The result is that in the court room when jurors are presented with statements, testimony or communication that does not fit their conscious or unconscious views that information will be re interpreted or just plain ignored. If you have some inkling of a jurors values, beliefs or significant past experiences you have an opportunity to present the information from a viewpoint that is more consistent with presently held ideas. Framing therefore, is important. How you characterize the fact or issue makes a tremendous difference in whether it will be accepted or not.

We can talk about "clear cut logging" or we can talk about "reforestation and renewal" We can talk about an "estate tax" or it can be said to be "a death tax." How we describe or frame something makes all the difference in the mind of the listener. There are some basic principles that apply to this idea. For example, we know that we ignore the negative in a statement of conclusion. When Richard Nixon declared: "I’m not a crook" psychologist tell us that the human mind records "I am a crook." Therefore, when we are addressing our opponent’s frames it is very important we do not repeat them and rely upon a denial they are true because only reinforces the opponent’s claims. We should not say: "My opponent has told you…….., but we will prove this is not true" because you reinforce the statement. Instead, you should be telling your own story and not repeating your opponents.

Lets also remember to use commonly held beliefs to our advantage. The idea of "personal responsibility and accountability" work very well when applied to a defendant’s negligence and denial of fault. These and many other similar ideas make good themes for us in trial.

While we are talking about this subject we also should keep in mind the fundamentals that apply to an opening statement.

We should tell a story and not narrate facts. Dates are rarely important to understanding a story and are details that are frequently meaningless to the jury. Instead of saying "On January 3d Harry goes to the doctor again" we should say "three days after that visit, Harry went back to the doctor." It’s sequence of events that move the story along. Not dates.

Tell your story in the present tense as if it were happening now. Think about it as if you were describing a movie to a sightless person. You would be describing events as they were happening. Follow the same practice in an opening statement.

Telling your story in the first person as if you were the plaintiff can be tricky and may not come off as you planned. You need to be good at story telling and comfortable about assuming such a role plus carry it off with sincerity and authenticity. It’s a consideration however.

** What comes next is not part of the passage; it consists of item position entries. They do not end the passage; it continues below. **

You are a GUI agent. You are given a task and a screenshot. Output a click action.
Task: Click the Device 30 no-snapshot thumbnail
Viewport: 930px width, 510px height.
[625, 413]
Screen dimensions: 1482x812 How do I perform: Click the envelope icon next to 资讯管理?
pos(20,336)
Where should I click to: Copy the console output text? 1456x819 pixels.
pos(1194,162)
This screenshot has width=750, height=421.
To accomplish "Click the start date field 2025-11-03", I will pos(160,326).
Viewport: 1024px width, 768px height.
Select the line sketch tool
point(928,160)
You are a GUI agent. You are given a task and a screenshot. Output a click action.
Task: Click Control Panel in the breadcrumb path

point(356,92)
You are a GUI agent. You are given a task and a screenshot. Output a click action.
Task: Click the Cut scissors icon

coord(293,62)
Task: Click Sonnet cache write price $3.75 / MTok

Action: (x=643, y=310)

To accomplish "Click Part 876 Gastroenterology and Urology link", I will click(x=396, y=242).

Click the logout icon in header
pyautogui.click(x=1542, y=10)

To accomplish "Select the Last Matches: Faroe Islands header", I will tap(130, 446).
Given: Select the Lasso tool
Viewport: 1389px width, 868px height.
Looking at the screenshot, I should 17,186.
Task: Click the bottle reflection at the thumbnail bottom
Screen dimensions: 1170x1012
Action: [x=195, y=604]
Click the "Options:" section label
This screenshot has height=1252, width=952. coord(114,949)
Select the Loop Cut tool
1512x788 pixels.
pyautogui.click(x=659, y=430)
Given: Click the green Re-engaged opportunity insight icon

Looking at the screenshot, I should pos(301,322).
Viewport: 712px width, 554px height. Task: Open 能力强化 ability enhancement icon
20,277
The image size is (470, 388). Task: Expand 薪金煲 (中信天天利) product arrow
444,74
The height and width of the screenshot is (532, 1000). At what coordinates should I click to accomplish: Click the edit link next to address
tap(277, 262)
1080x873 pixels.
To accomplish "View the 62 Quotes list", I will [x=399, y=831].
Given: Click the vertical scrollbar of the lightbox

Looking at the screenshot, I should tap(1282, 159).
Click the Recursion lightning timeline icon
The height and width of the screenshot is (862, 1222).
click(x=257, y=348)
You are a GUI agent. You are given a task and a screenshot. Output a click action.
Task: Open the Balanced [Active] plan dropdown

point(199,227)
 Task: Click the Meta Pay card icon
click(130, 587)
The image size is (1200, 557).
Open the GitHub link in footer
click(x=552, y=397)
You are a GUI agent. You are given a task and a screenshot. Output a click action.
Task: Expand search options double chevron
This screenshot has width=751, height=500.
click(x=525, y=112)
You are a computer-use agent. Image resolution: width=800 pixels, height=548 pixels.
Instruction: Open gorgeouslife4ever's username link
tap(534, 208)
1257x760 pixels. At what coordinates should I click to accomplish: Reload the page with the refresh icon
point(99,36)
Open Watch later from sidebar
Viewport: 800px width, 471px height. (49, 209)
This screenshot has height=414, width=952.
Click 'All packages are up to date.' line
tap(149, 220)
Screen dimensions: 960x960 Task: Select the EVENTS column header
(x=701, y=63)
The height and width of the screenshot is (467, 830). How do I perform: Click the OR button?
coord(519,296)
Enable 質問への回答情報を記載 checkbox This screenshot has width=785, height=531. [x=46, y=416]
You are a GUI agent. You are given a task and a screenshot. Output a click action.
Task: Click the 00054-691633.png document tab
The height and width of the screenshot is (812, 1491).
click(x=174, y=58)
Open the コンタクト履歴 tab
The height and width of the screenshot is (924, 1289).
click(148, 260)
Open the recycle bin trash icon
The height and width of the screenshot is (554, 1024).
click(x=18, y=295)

Simplicity is such an important idea for trial lawyers and one they have so much trouble with. They tend to want to use big words or legal terms because they learned to do that in law school and because they want to sound important. But, a trial lawyer is supposed to be a great communicator and that means simplicity. I’ve often said your explanation and language should be at an 8th grade level. Not because people are stupid, but because they are receiving so much information so quickly it is hard for them to assimilate it. Make it easier for them by using simple language with lots of analogies or metaphors as well.

So there you have some really basic ideas that most of you already know, but which we should review and remind ourselves about from time to time.